● PROVIDED PASSAGE:
_ _ _
There are a range of surface finishes that can be achieved on SLA printed parts. The desired surface finish is often governed by cost and application. For a detailed guide on the most common SLA surface finishes refer to this article.

Limitations

SLA printers generally have a much smaller build volume than most FDM printers, with the exception of commercial machines. The Formlabs Form 2 (a common desktop SLA printer) has a build volume of 145mm × 145mm × 175mm while the Ultimaker 2+ (a common FDM desktop printer) offers 223mm × 223mm × 205mm. When SLA print geometries exceed the printer capacity they can be printed in smaller sections and then assembled. The best method for bonding SLA printed components together is a 5-30 minute epoxy.

Cost vs FDM

The cost by volume of SLA resin compared to the filament used for FDM printing is higher. Because of this SLA prints are usually more expensive however the ability for SLA to print intricate details means it is a competitive option when compared to many of the more industrial 3D printing technologies. A liter of standard SLA resin typically costs around USD$150 while a 1kg roll of ABS filament for FDM will cost around USD$25.
_ _ _
● SOURCE EXCERPT:
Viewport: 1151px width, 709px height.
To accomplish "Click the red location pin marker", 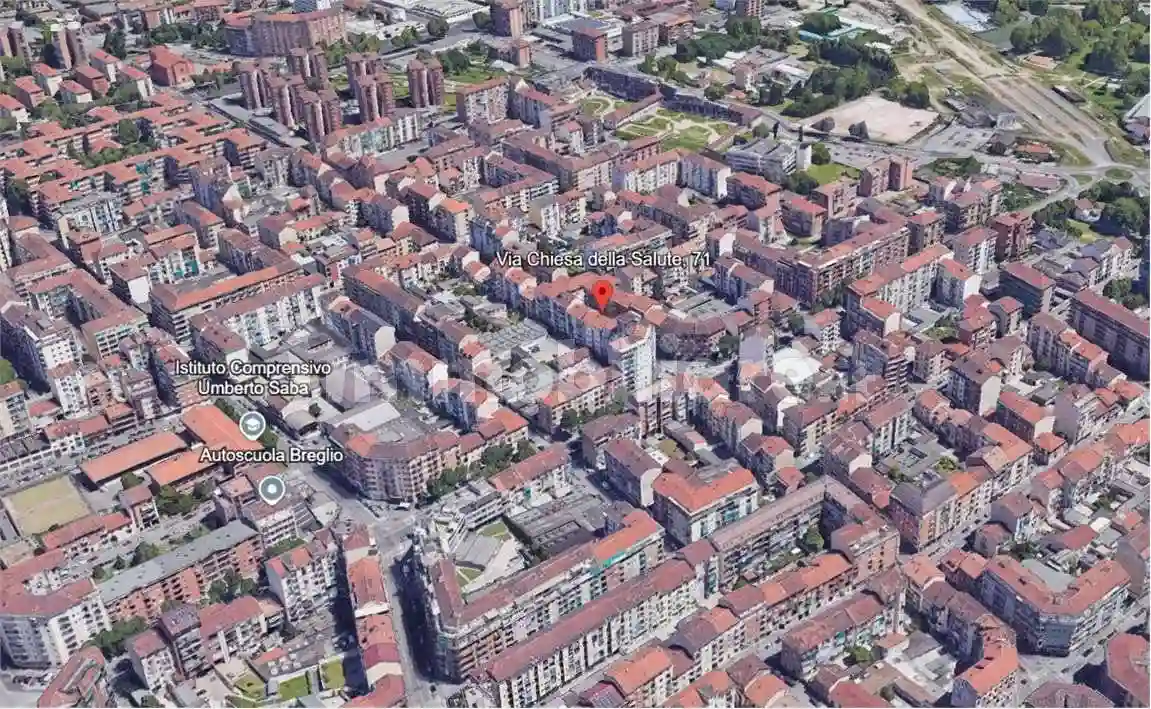I will [602, 295].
_ _ _
● WRITTEN EXERCISE 1: In the SLA printing passage, condense the paragraph beginning "SLA printers generally have a much smaller build volume" into a short bulleted list that keeps its main facts.
● WRITTEN EXERCISE 2: Translate this sentence from the SLA printing passage into Spanish: "The desired surface finish is often governed by cost and application."

● PROBLEM SOLUTION 1:
- SLA printers usually have a much smaller build volume than most FDM printers, except for commercial machines.
- The Formlabs Form 2 (desktop SLA) builds up to 145mm × 145mm × 175mm. The Ultimaker 2+ (desktop FDM) builds up to 223mm × 223mm × 205mm.
- Geometries too large for the printer can be printed in smaller sections and assembled.
- A 5-30 minute epoxy is the best way to bond SLA parts together.

● PROBLEM SOLUTION 2: El acabado superficial deseado suele depender del costo y de la aplicación.